Künstlerin im Fokus: Claudia Barbu – kuratiert von Jessica L

Eine Kuration von Jessica L, Head of Exhibitions bei – In dieser Künstlerporträtreihe entfaltet sich Claudia Barbus Werk als intime Auseinandersetzung mit Emotionen, Freiheit und Verletzlichkeit. In einer figurativen Bildsprache, geprägt von kühnen, instinktiven Pinselstrichen, fängt Barbu die menschliche Figur nicht als statische Form ein, sondern als lebendiges Gefäß der Gefühle.
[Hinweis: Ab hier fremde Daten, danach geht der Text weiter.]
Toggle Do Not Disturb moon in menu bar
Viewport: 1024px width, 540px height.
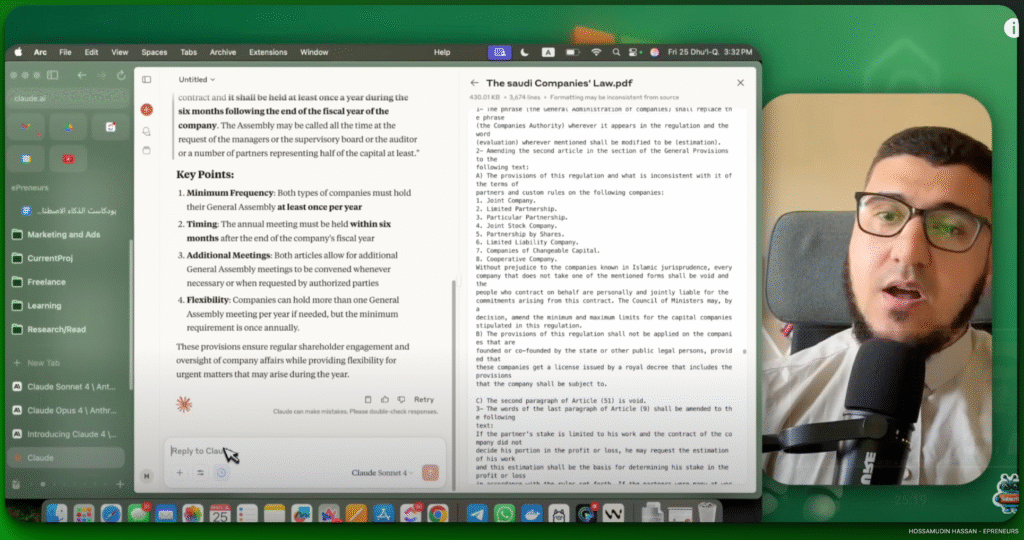(525, 52)
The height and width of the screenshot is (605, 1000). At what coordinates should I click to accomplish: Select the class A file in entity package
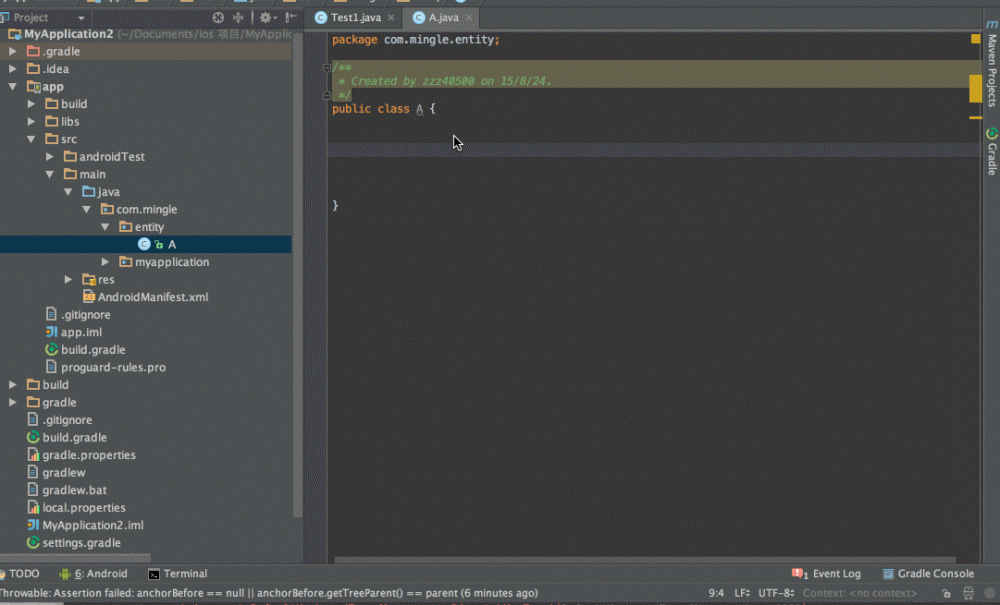click(x=171, y=244)
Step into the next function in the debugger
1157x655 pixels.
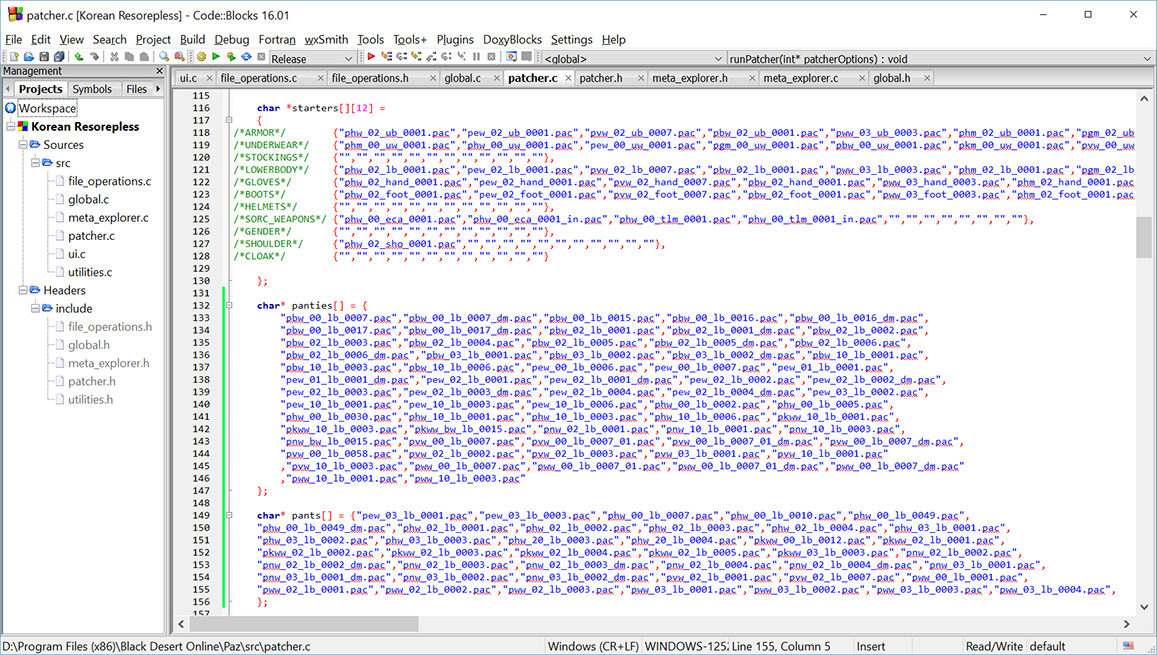[416, 59]
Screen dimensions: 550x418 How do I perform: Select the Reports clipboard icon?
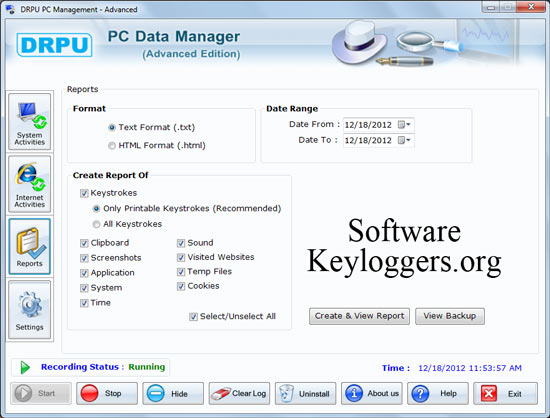point(31,242)
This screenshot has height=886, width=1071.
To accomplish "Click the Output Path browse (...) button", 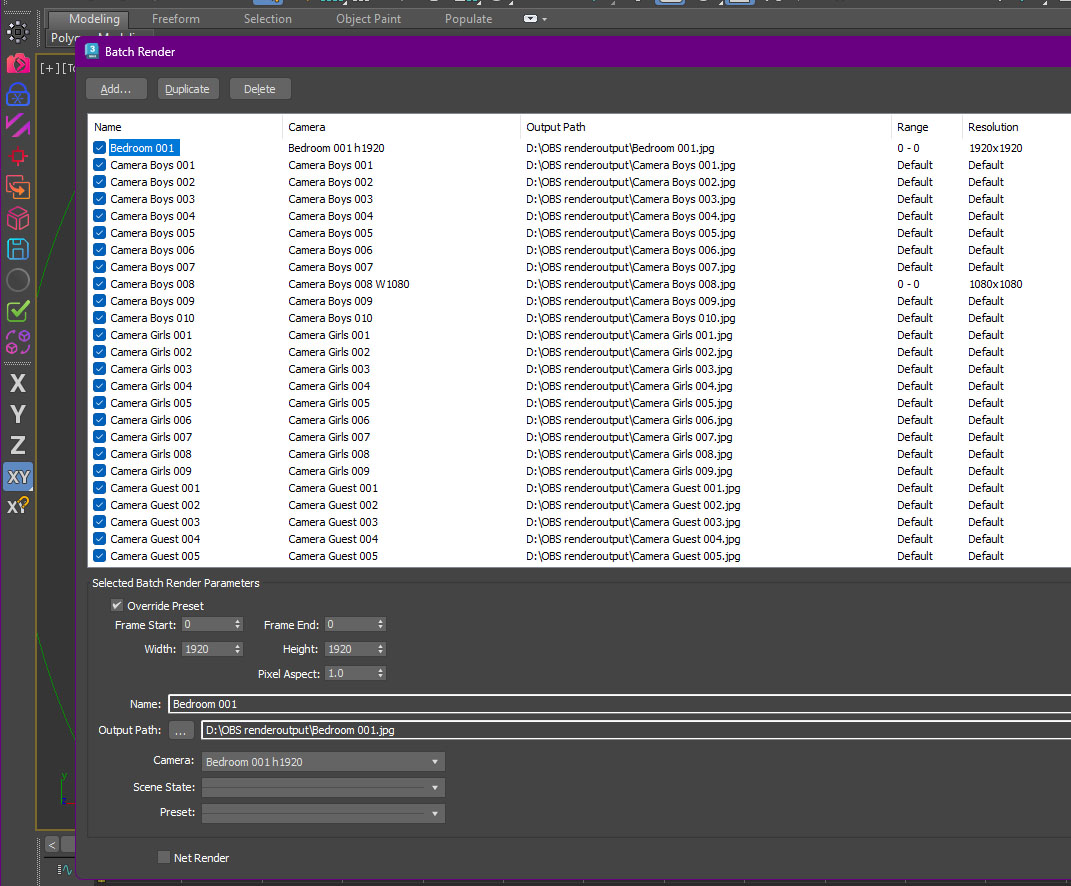I will tap(181, 730).
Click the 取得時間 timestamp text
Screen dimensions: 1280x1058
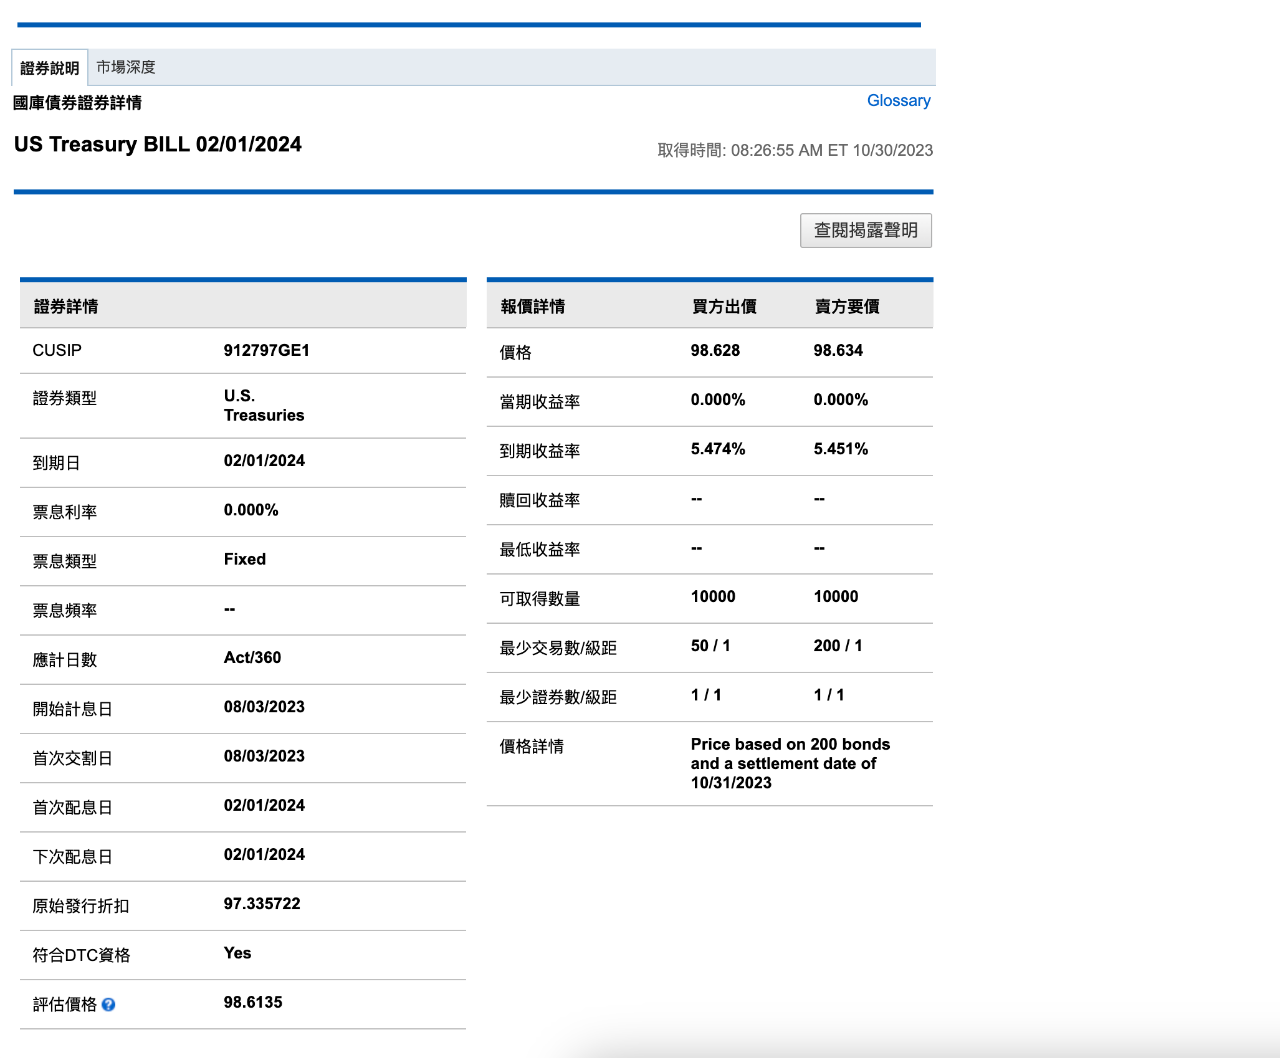pyautogui.click(x=795, y=150)
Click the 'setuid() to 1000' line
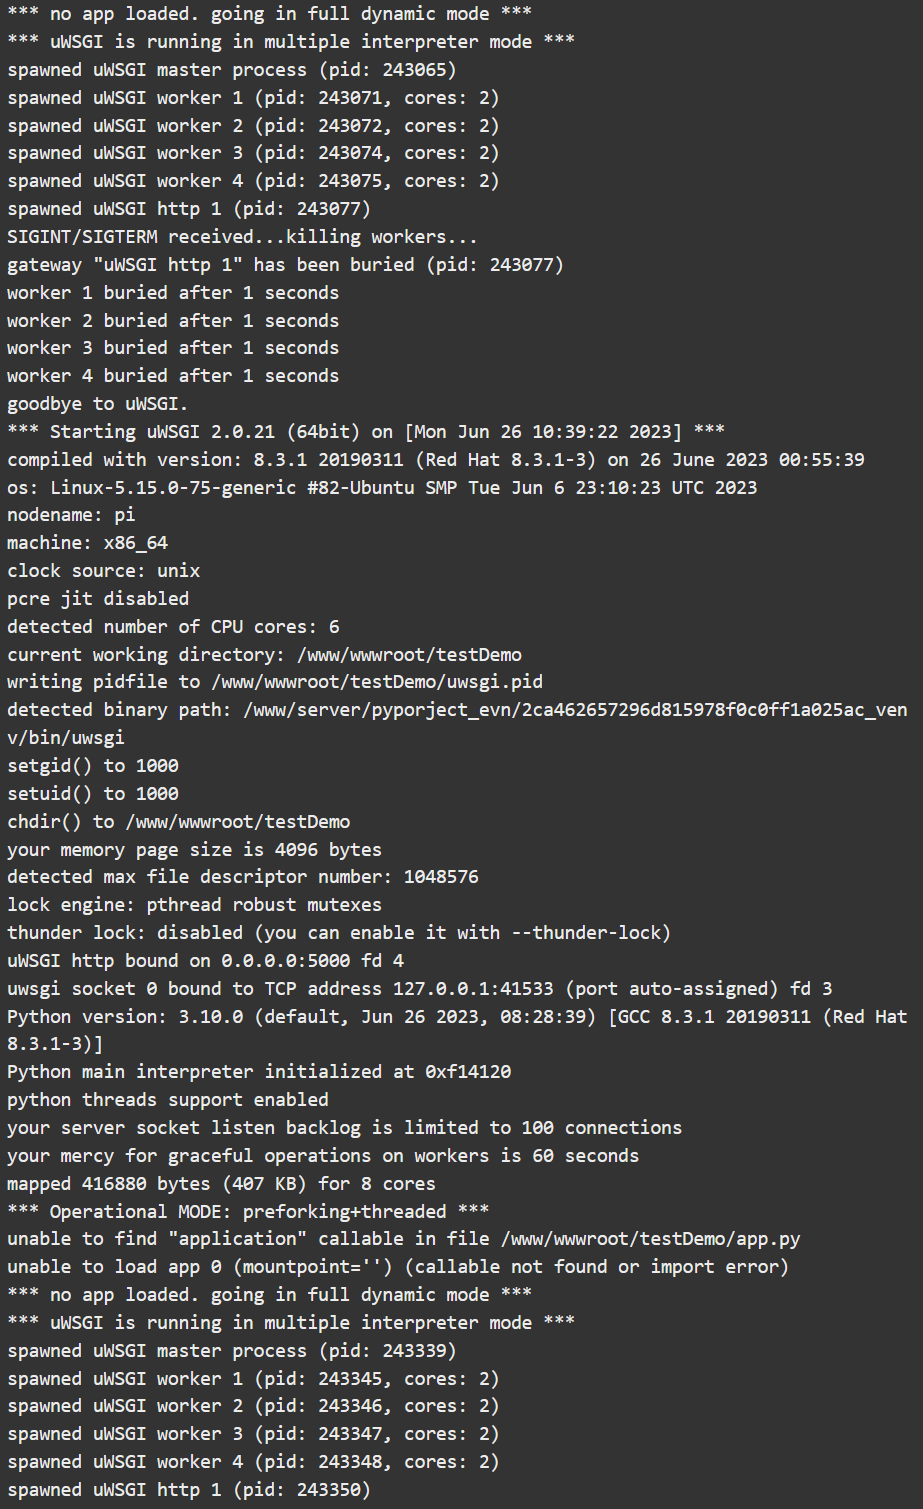923x1509 pixels. (x=93, y=794)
Gesichter, Körper und fragmentierte Gesten entstehen aus Schichten von Acryl, Öl und Kohle, wodurch Spontaneität und Unmittelbarkeit die Komposition bestimmen. Ihre Gemälde vereinen Stärke und Zerbrechlichkeit. Die Figuren wirken verletzlich, nachdenklich und zutiefst menschlich, oft schwebend zwischen Spannung und Zärtlichkeit. Ihre Werke vermitteln ein Gefühl der Unmittelbarkeit, als ob das Bild noch im Entstehen begriffen wäre, geformt vom Instinkt statt von bewusster Kontrolle. Barbus Ansatz begreift Unvollkommenheit als Wahrheit und macht Emotionen zum zentralen Thema ihrer Kunst. Als Bestsellerautorin bei Singulart findet Claudia Barbus Werk großen Anklang bei Sammlern, die sich für ausdrucksstarke Figuration und emotionale Authentizität begeistern. Dieser Beitrag würdigt eine Künstlerin, deren Schaffen innere Zustände in kraftvolle visuelle Präsenz verwandelt.